"In the twentieth century about to end, the great civilizer on earth seems to have been doubt. Doubt, the constantly debated and flexible inner condition of theological uncertainty, the wish to believe in balance with rueful or nervous or grieving skepticism, seems to have held people in thrall to ethical behavior, while the true believers, of whatever stamp, religious or religious-statist, have done the murdering. The impulse to excommunicate, to satanize, to eradicate, to ethnically cleanse, is a religious impulse. In the practice and politics of religion, God has always been a license to kill. But to hold in abeyance and irresolution any firm conviction of God, or an afterlife with Him, warrants walking in His spirit, somehow. And among the doctrinaire religious, I find I trust those who gravitate toward symbolic comfort rather than those who reaffirm historic guarantees. It is just those uneasy promulgators of traditional established religion who are not in lockstep with its customs and practices, or who are chafing under doctrinal pronouncements, or losing their congregations to charismatics and stadium-filled conversion performers, who are the professional religious I trust. The faithful who read Scripture in the way Coleridge defined the act of reading poetry or fiction, i.e., with a "willing suspension of disbelief...."

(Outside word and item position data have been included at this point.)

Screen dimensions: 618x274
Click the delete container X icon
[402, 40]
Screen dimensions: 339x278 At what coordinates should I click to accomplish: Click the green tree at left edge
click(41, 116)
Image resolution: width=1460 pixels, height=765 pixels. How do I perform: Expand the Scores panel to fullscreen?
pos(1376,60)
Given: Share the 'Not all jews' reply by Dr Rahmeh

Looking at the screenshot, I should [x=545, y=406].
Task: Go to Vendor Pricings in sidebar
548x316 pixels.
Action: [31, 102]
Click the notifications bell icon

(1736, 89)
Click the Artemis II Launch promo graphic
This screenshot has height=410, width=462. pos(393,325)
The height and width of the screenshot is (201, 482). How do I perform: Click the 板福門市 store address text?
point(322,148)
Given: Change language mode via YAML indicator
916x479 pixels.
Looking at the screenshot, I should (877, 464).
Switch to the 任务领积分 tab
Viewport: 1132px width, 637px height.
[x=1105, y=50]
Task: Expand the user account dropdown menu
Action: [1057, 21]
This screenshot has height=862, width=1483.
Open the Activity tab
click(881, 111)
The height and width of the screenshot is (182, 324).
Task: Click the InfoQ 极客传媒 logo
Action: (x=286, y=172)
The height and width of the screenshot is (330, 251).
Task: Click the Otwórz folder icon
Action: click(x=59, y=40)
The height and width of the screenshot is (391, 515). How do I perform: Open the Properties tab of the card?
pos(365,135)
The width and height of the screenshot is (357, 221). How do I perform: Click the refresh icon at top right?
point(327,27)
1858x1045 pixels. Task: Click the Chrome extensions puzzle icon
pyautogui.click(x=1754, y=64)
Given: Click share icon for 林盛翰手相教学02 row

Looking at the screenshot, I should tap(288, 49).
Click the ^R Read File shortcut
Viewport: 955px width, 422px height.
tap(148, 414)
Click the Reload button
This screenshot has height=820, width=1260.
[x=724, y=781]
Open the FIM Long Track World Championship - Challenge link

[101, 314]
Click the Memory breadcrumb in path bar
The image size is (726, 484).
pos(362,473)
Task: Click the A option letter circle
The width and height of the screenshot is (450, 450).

Suppose then that in the context of a hallowed secularism, the idea of God could be recognized as Something Evolving, as civilization has evolved - that God can be redefined, and recast, as the human race trains itself to a greater degree of metaphysical and scientific sophistication. With the understanding, in other words, that human history does show a pattern at least of progressively sophisticated metaphors. So that we pursue a teleology thus far that, in the universe as vast as the perceivable cosmos, and as infinitesimal as a subatomic particle, has given us only the one substantive indication of itself - that we, as human beings, live in moral consequence.
In this view the supreme authority is not God, who is sacramentalized, prayed to, pleaded with, portrayed, textualized or given voice, choir, or temple walls, but God who is imperceptible, ineffable, except ... for our evolved moral sense of ourselves. ~ Sarah Blumenthal's Address to the Conference of American Studies in Religion, Washington, D.C. - City of God, E.L. Doctorow.